その土曜日の朝、僕は集合場所をネットで調べ、時間通りに無事、目的の場所に辿り着いた。




この日の参加者は全部で20人だった。




担当の人がにこやかに今日のこのテストの趣旨を説明してくれた。




僕らはこれからいくつかのアンケートに答えたあと、なんと専用飛行機で実験会場まで移動するとのことだった。何だか久しぶりにウキウキしてきた。




担当者がここで説明を付け加えた。小窓は開けないということ。また、機内における会話は禁止で、一緒に搭乗しているスタッフに話しかけるときは専用のボタンを押し、わざわざ別室までいって話さなければならないらしい。

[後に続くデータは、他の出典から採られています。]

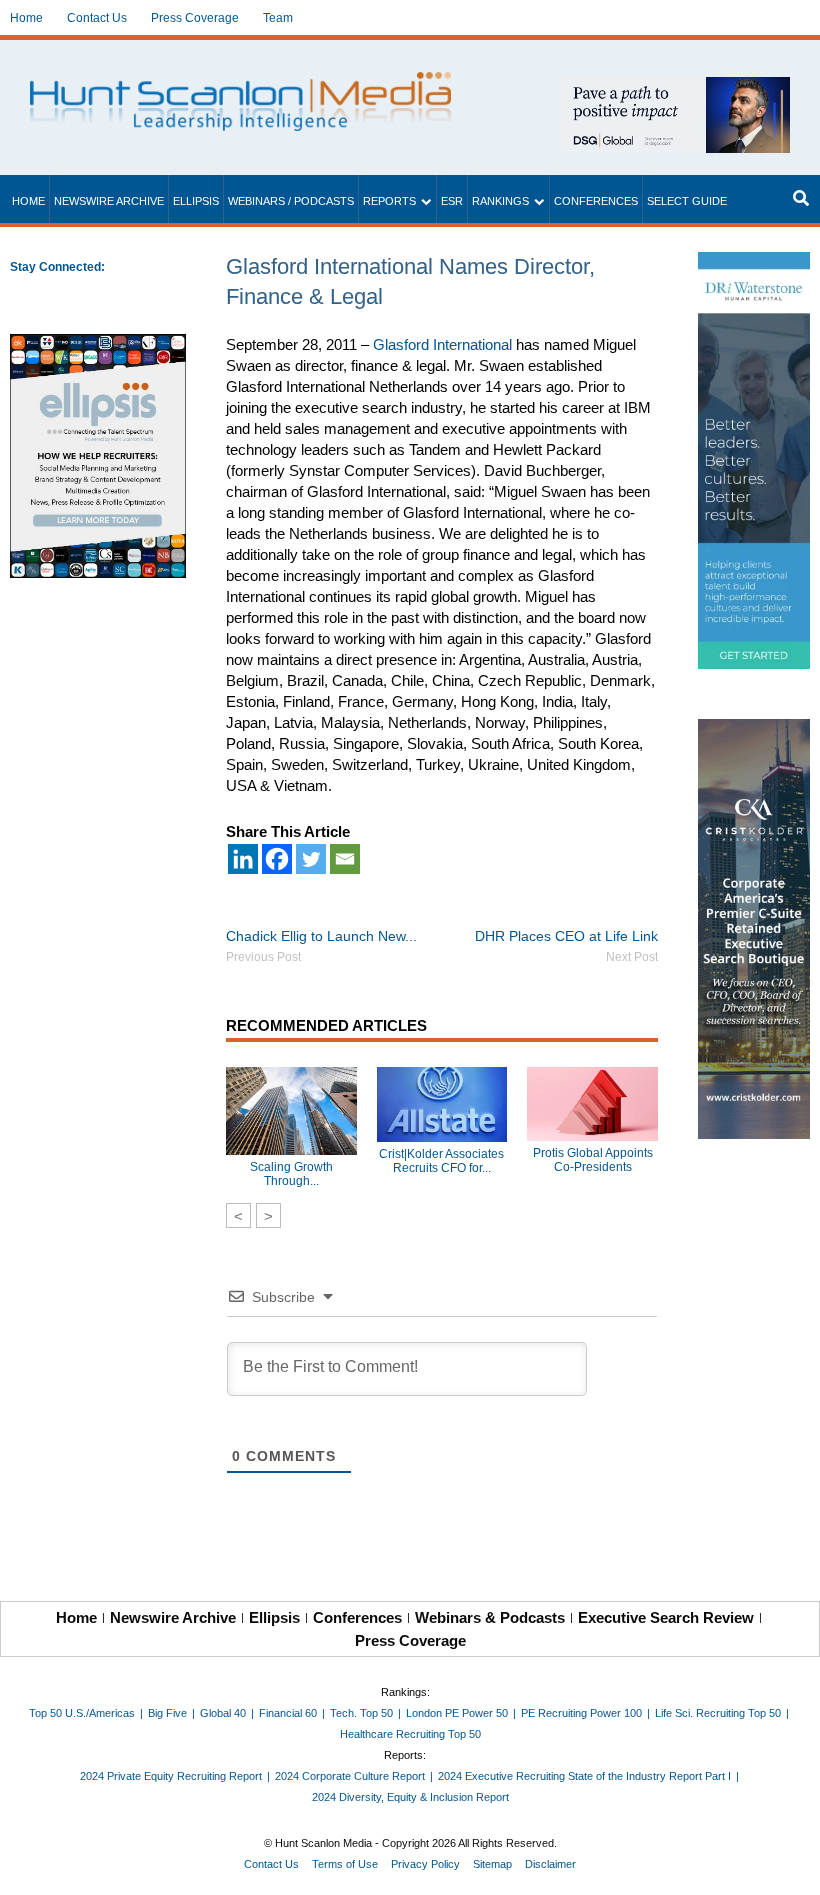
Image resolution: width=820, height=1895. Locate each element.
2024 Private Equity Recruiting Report (171, 1776)
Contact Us (97, 18)
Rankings (500, 201)
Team (278, 18)
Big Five (167, 1713)
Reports (389, 201)
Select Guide (687, 201)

アンケートを済ませ、僕らはその専用飛行機が用意されている場所へ案内された。




僕らが早速、機内に乗り込むと客室乗務員らしきスタッフが出迎えてくれた。




担当の人の話によると、目的の場所までは1時間ほどらしい。


今日の集合時間が少し早かったのはこのためだったのかと僕は納得した。




目的の場所はこの企業グループが所有しているという孤島らしい。その小さな島に会社の様々な設備があって、そこの一箇所にあるスペースで心理テストをすることになっていると聞かされた。




機体が鈍い金属音を出し、ゆっくりと動き出した。




“いよいよ、出発だ”




機内はこぎれいにデザインされていた。シンプルであるがどこかブティックのような雰囲気を醸し出していた。




僕は最近購入した、東京を無料で楽しもうというコンセプトの本を鞄から取り出した。座禅を体験できるお寺やら、目黒にある寄生虫の博物館というのもある。僕が今度、訪れようと思っているのは赤坂にあるカナダ大使館だ。ここの大使館は他の大使館とは違って一般にも公開されている施設がいくつもあるらしい。